How is it that a man, universally loathed by conservatives, libertarians and liberals alike, will likely return to the Senate for a third term in office representing the Palmetto State? One simple reason: Graham is playing chess, while his opponents are playing checkers.
Graham is not a conservative. And, if it weren’t for the now-amorphous GOP brand, he would barely qualify as a Republican. If one were to attempt to classify Graham’s politics, it would be some bizarre strain of neo-fascism, masked like a dagger in the gentile trappings of Southern family values. Graham is more akin to a foppish Francisco Franco than a President Ronald Reagan. Less fiscal conservative than war hawk, Graham frequently strokes the national paranoia of terrorism, keeping the general public paralyzed by fear as he helps President Obama gut The Constitution.
It’s no wonder why the conservative base of the Republican Party hates Graham. They know he’s not one of them, and several county chapters of the SCGOP have officially censured Graham for his so-called “betrayal” of Republican values. Last week, members of the Myrtle Beach Tea Party attempted to get the Horry County GOP executive committee to censure him as well. Their resolution failed, but not before an embarrassing display of political theatrics unfolded, relayed in the press accounts of the meeting.
What did the Myrtle Beach Tea Party think it was going to change with a 29-point resolution covering what we already know about Graham? The Myrtle Beach Tea Party could have passed a 100-point resolution, and it wouldn’t have made the slightest bit of difference.

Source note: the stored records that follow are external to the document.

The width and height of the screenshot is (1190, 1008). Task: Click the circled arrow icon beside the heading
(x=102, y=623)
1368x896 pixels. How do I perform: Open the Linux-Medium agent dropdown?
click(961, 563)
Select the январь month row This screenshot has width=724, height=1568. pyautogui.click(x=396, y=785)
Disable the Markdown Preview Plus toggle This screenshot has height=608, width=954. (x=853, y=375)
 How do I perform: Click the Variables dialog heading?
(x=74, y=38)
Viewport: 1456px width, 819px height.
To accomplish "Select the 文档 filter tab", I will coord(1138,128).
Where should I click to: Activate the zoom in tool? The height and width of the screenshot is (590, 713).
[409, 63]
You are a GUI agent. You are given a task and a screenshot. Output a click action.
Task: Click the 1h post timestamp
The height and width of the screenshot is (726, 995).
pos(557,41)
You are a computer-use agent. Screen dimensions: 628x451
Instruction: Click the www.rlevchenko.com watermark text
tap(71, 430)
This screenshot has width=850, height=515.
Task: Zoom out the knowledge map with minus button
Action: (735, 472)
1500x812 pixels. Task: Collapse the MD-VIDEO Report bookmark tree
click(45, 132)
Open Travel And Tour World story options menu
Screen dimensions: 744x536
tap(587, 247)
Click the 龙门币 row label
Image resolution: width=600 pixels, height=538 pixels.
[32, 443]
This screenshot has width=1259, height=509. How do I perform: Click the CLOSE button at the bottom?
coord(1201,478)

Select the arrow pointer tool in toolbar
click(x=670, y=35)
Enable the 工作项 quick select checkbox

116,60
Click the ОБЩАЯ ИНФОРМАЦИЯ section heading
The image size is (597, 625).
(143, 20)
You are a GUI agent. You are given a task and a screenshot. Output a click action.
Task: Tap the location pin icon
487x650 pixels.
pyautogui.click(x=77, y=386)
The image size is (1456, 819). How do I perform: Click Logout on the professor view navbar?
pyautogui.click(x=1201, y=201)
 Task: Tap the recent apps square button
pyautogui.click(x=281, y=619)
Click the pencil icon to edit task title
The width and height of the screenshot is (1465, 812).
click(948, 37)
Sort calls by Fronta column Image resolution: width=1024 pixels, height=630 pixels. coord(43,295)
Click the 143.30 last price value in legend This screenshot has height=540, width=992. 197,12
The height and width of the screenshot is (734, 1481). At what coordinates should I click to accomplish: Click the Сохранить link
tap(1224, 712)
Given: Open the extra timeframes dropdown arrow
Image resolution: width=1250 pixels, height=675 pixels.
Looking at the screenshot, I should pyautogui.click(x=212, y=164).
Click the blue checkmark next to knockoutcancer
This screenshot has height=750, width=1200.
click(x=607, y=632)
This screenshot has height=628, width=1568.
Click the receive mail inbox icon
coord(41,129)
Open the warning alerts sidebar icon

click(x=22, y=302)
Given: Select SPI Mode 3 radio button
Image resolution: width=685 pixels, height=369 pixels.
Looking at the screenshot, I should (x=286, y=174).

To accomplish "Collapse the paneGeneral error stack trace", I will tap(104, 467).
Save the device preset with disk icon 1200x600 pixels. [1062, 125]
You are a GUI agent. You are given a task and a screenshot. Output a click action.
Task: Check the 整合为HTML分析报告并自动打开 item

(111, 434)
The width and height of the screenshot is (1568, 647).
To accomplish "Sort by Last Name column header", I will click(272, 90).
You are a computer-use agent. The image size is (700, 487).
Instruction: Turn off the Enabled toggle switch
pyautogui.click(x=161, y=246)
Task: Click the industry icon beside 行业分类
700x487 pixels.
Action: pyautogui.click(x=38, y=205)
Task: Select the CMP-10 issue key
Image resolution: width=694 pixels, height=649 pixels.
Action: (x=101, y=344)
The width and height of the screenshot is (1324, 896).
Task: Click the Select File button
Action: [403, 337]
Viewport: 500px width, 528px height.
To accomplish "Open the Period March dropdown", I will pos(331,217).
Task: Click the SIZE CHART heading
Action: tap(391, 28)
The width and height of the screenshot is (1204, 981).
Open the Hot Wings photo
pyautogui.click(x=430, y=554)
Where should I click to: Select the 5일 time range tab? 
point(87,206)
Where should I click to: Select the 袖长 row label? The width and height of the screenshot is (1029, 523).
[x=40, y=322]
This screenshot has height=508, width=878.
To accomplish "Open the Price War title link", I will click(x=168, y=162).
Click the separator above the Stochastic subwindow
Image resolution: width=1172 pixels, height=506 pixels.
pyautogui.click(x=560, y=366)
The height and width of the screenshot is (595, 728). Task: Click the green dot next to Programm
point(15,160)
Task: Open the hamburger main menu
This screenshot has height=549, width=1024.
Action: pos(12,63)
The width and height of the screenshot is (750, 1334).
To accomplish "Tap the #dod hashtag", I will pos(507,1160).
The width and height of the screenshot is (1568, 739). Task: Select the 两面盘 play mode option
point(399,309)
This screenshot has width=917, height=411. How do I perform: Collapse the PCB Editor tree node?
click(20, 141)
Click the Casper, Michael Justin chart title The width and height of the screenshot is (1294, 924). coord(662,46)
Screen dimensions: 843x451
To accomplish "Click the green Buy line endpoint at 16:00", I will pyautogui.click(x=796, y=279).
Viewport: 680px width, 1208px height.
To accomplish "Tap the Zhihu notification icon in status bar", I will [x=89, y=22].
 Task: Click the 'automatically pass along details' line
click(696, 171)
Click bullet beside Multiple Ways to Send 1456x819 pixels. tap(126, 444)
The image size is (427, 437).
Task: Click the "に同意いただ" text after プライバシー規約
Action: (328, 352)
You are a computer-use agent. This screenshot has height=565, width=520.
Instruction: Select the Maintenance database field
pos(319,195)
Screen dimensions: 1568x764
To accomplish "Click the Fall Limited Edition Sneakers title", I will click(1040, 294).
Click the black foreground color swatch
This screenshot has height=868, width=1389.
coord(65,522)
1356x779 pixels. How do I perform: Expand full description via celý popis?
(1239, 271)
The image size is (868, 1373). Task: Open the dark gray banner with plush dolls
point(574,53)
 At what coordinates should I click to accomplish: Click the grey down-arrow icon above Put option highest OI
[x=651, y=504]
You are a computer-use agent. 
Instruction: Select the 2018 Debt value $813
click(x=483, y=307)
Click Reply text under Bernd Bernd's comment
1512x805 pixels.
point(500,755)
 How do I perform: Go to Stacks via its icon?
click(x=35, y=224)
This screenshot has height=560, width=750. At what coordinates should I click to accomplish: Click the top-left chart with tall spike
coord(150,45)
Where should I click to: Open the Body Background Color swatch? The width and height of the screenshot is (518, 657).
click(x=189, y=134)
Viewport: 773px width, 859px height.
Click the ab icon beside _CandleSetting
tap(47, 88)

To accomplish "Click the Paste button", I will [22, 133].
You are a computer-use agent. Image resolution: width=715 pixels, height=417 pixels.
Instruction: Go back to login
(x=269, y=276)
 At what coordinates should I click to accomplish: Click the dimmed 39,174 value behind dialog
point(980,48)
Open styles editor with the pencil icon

Graham is well aware of his infamy among conservatives. What the Tea Party has yet to realize is that Graham doesn’t care. To Graham, the Tea Party is nothing but a bunch of farmers with pitchforks, who only know how to make a lot of noise when they get too much time on their hands. With waning influence over voters, the Tea Party presents little challenge to a man who has a war chest infinitely deeper than any of his opponents, with an even longer list of wealthy friends waiting to refill it when asked.
To make matters worse for the Tea Party, Graham is a Republican running in a Republican state. His only true electoral challenge is the Republican primary, filled this year with an uninspiring field of undifferentiated candidates who only manage to generate press coverage for doing dumb things -- like trying to raise money by pimping-out the Newtown tragedy.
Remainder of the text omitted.